The task:
In your copy, each record should read exactly as it does below, and no pictures should be present.

[Records drawn from a dataset]
● ● ●

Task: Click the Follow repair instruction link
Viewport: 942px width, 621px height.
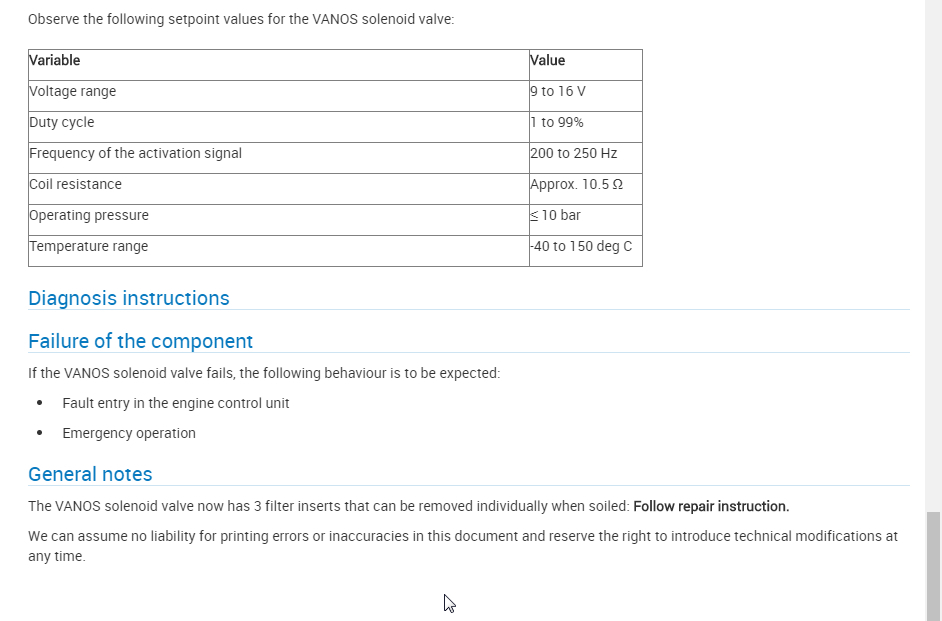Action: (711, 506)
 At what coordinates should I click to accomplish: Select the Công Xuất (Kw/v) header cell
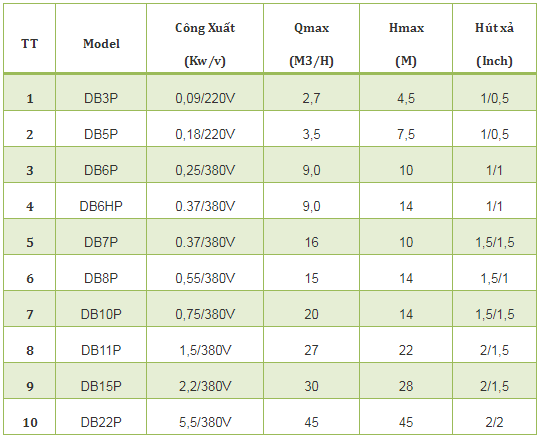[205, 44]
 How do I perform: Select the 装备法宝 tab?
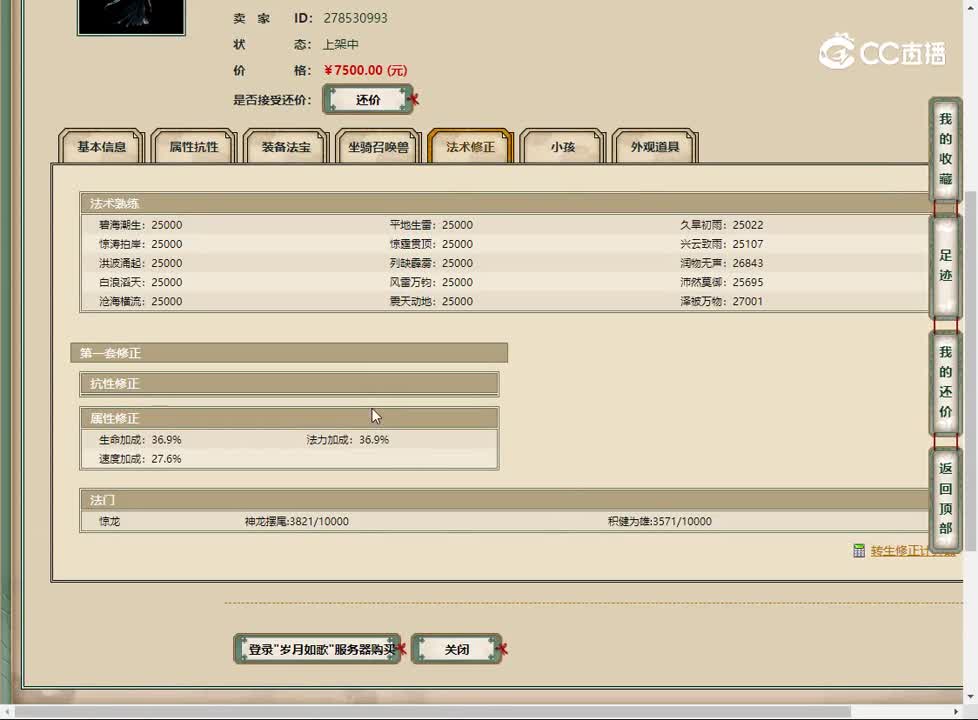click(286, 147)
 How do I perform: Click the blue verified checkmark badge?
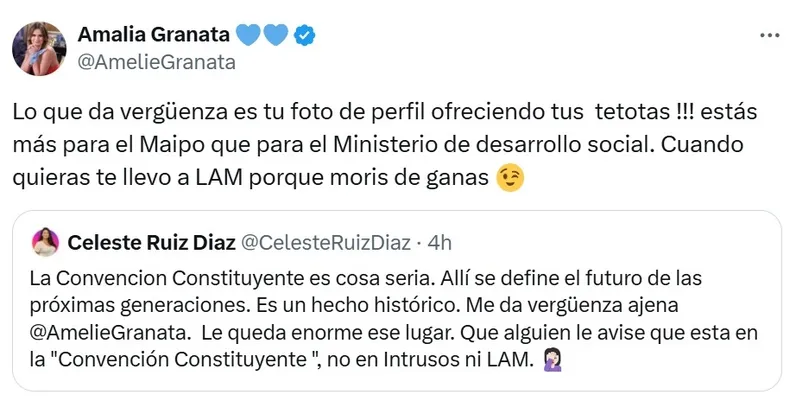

● ● ●

Written answer:
Task: Click the Follow repair instruction link
Viewport: 942px width, 621px height.
Action: (711, 506)
 At what coordinates should I click to accomplish: Select the Công Xuất (Kw/v) header cell
[205, 44]
 How do I perform: Select the 装备法宝 tab?
click(286, 147)
 How do I perform: Click the blue verified checkmark badge?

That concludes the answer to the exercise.